Un reduccionismo fundamentado en una vieja idea colonialista: todo esfuerzo literario, gráfico y musical fuera de la metrópolis no es más que un apéndice —a veces válido pero secundario— que está condenado a girar de acuerdo al poder dominante.

La gravitación no como una fuerza de atracción recíproca sino como una relación de causa y efecto.

En Cuba este reduccionismo —disfrazado con el ropaje de un plan abarcador— ha tratado de sortear el egocentrismo bajo el disfraz de la asimilación cultural: reconocer la existencia de una literatura del exilio, una plástica internacional y una música caribeña que trascienden las fronteras del país, pero que no dejan de ser limitadas en sus logros y dependientes de la raíz. La nación no como fuente nutritiva sino como campana bajo la cual respirar.

El concepto estereotipado de la patria como madre, agrandado al endiosamiento del Estado —padre para los residentes en la isla, padrastro para quienes viven en el exterior— todopoderoso, vigilante y ceñudo.

Así, y desde hace años, las instituciones del régimen se han otorgado el privilegio de ser las depositarias de toda actividad creadora —incluso las desarrolladas en las antípodas del espectro ideológico— al considerarse investidas de la autoridad necesaria para decretar lo que vale y brilla —o lo que no vale y no brilla— en la cultura cubana, dentro y fuera de la isla.

Al fracaso del intento de edificar un canon revolucionario siguió la voluntad de adopción de criterios más amplios, que permitieran el reconocimiento de los logros estéticos de lo que hasta entonces se consideraba la cultura del enemigo.

Pero ese intento inclusivo se realizó a partir de una definición que mantenía inalterable el centro del poder.

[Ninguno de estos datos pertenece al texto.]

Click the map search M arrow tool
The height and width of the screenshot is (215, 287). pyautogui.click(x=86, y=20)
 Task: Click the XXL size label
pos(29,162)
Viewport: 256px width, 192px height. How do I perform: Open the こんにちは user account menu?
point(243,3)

De ese canon revolucionario, que por décadas midió, a la literatura cubana, se pasó a un canon patriótico y nacionalista.

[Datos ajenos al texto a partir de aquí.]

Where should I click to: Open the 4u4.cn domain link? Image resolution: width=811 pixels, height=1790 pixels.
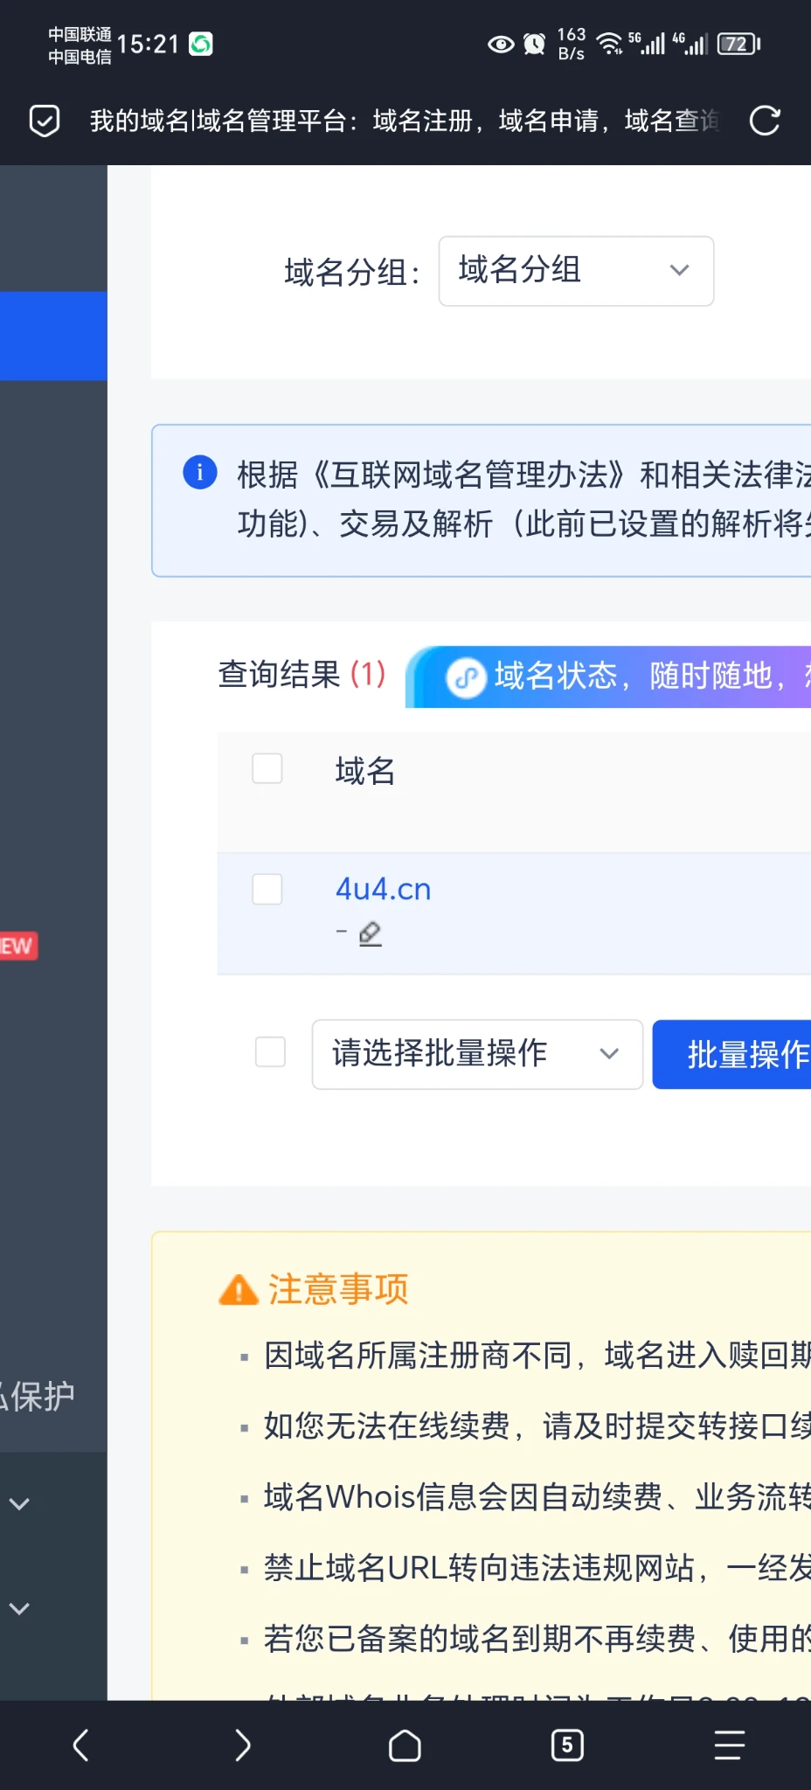[x=383, y=890]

Mencionar a Borges se convirtió en la exhibición más colorida de ese ideal de rectificación: un abandono de la intransigencia salvaje y la ferocidad de Calibán en favor de una incorporación de la habilidad y la brillantez de Ariel.

La emoción de la rebeldía fue —más que un disfraz de la envidia— la justificación del envidioso durante la etapa “calibanesca”. Luego predominó un Calibán más refinado, pero que no había abandonado por completo ese sentimiento original, porque por mucho tiempo formó parte de su existencia.

El problema actual en Cuba es que se ha desmoronando ese edificio que sustentaba la prepotencia imperial, y lo que impera es una sobrevivencia entre escombros. Uno de los problemas del exilio es que, paradójicamente, algunos insisten en mantener vivo ese espíritu imperial.

Por supuesto que la realidad es mucho más compleja.

Durante mucho tiempo, el escritor, pintor y músico exiliado se vio privado de sus principales lectores o espectadores, lo que justificaba el planteamiento de un público primordial en la Isla. Lo que imperaba —y aún se intenta― era la utilización de ese eje con fines ideológicos, en una tergiversación de la verdadera función de protección cultural de un Estado.

Sin embargo, el concepto de lector y literatura nacional avanza hacia la extinción ―o al menos hacia una redefinición tan amplia que deja fuera el nacionalismo cultural. Los organismos del gobierno cubano aún practican criterios políticos como puntos de definición a la hora de catalogar a los intelectuales y artistas que viven en el exterior.

Es en el rechazo de esta actitud donde deben coincidir los autores que viven en Cuba y en el exilio.